PROBLEM TO SOLVE — When you find the line that contains "Task: Select the 平面 tab", restate it and all lines after it exactly, stopping at the end of the material.

DATASET EXTRACT —
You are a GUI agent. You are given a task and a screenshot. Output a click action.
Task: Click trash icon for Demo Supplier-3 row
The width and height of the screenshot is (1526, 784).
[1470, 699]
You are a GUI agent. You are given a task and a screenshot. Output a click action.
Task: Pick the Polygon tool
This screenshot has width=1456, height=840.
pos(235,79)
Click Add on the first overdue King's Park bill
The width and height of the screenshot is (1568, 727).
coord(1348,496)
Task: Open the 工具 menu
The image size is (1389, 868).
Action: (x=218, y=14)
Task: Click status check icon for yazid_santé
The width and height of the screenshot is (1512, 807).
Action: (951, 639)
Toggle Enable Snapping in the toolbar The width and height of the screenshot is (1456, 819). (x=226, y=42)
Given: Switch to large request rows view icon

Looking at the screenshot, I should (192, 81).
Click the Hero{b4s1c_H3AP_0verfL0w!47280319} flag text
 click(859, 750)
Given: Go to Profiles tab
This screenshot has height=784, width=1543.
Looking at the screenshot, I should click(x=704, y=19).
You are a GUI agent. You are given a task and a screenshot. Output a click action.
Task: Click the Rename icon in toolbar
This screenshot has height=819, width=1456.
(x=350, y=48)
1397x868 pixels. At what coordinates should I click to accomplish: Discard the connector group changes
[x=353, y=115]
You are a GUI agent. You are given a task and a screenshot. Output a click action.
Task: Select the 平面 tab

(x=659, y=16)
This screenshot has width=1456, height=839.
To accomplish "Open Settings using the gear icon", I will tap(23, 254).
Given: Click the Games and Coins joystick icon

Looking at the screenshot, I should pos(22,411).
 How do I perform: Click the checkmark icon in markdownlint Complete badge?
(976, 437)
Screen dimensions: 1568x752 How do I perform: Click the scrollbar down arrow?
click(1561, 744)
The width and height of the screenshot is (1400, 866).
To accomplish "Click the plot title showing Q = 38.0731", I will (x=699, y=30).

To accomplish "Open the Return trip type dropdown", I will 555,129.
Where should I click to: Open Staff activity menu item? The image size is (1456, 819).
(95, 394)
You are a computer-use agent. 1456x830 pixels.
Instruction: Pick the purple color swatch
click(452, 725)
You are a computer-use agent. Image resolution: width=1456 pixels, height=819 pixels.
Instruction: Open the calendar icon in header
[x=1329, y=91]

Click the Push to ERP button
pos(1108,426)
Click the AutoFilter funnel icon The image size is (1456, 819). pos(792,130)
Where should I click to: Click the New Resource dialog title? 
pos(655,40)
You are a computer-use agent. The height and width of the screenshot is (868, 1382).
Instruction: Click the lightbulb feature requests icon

ANSWER TO THIS TASK —
Task: Select the 平面 tab

(x=659, y=16)
This screenshot has width=1456, height=839.
To accomplish "Open Settings using the gear icon", I will tap(23, 254).
Given: Click the Games and Coins joystick icon

Looking at the screenshot, I should pos(22,411).
 How do I perform: Click the checkmark icon in markdownlint Complete badge?
(976, 437)
Screen dimensions: 1568x752 How do I perform: Click the scrollbar down arrow?
click(1561, 744)
The width and height of the screenshot is (1400, 866).
To accomplish "Click the plot title showing Q = 38.0731", I will (x=699, y=30).

To accomplish "Open the Return trip type dropdown", I will 555,129.
Where should I click to: Open Staff activity menu item? The image size is (1456, 819).
(95, 394)
You are a computer-use agent. 1456x830 pixels.
Instruction: Pick the purple color swatch
click(452, 725)
You are a computer-use agent. Image resolution: width=1456 pixels, height=819 pixels.
Instruction: Open the calendar icon in header
[x=1329, y=91]

Click the Push to ERP button
pos(1108,426)
Click the AutoFilter funnel icon The image size is (1456, 819). pos(792,130)
Where should I click to: Click the New Resource dialog title? 
pos(655,40)
You are a computer-use agent. The height and width of the screenshot is (868, 1382).
Instruction: Click the lightbulb feature requests icon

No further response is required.